The interest rate on Liberty bonds is low, of course, but it is sure, and we have all read the fable of the tortoise and the hare. Before anyone becomes impatient with the small return of between four and five per cent, and turns away from this chapter in disappointment, I urge them to read what Ellis Parker Butler, author of Pigs is Pigs, has to say on the subject of "Bonds are Bonds."

BONDS ARE CERTAINLY BONDS

There are times when it is all right to "let George do it," and there are times when George should be headed off before he "does it."

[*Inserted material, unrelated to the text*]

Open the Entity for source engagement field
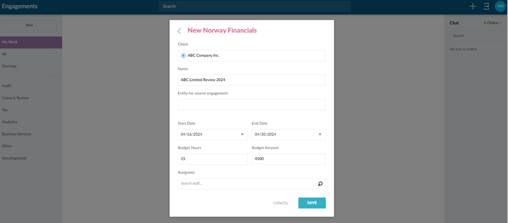This screenshot has height=223, width=508. [x=251, y=105]
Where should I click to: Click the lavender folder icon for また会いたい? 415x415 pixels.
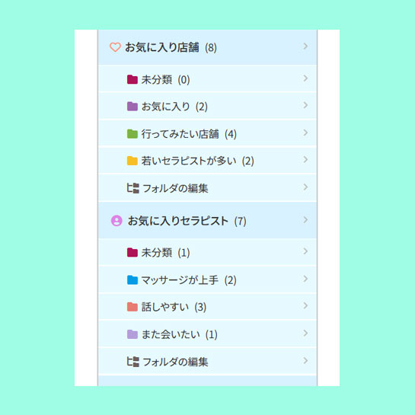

The George I have in mind was young George, the son of Henry William, who was the son of Ebenezer J. Henry W. was a bookkeeper and living in an apartment in New York, and George was still living with the old folks, although he had a mind to marry Dorothy soon, and have a home of his own, George was not a bookkeeper, he was merely a clerk, but he was earning almost as much as his father and, with the $200 bonus the firm had handed him at Christmas, he had $1000 in the bank.

He came home one evening in quite a glow of excitement. This was only a couple of days ago, in March, 1918. He hung up his hat and threw his coat on the couch in the hall, and hurried into the "parlor" where his father was reading the evening paper.

"Well, dad," he said, "I've got things coming my way at last!"

"Got another raise, George?" his father asked.

"No, better than that! I'm going to buy some stocks. I've run across the greatest little chance in the world. You know Roddy, the fellow I had up here the other evening? Well, Roddy has hooked up with an oil company and, believe me! it is the greatest chance in the world. It is a million dollar company, two hundred thousand shares at $5 par, but old Roddy is going to let me in on the ground floor. He is going to let me have five hundred shares at $2 apiece, and the stock is dead sure to go up to $10 or even $100 the minute they strike oil!"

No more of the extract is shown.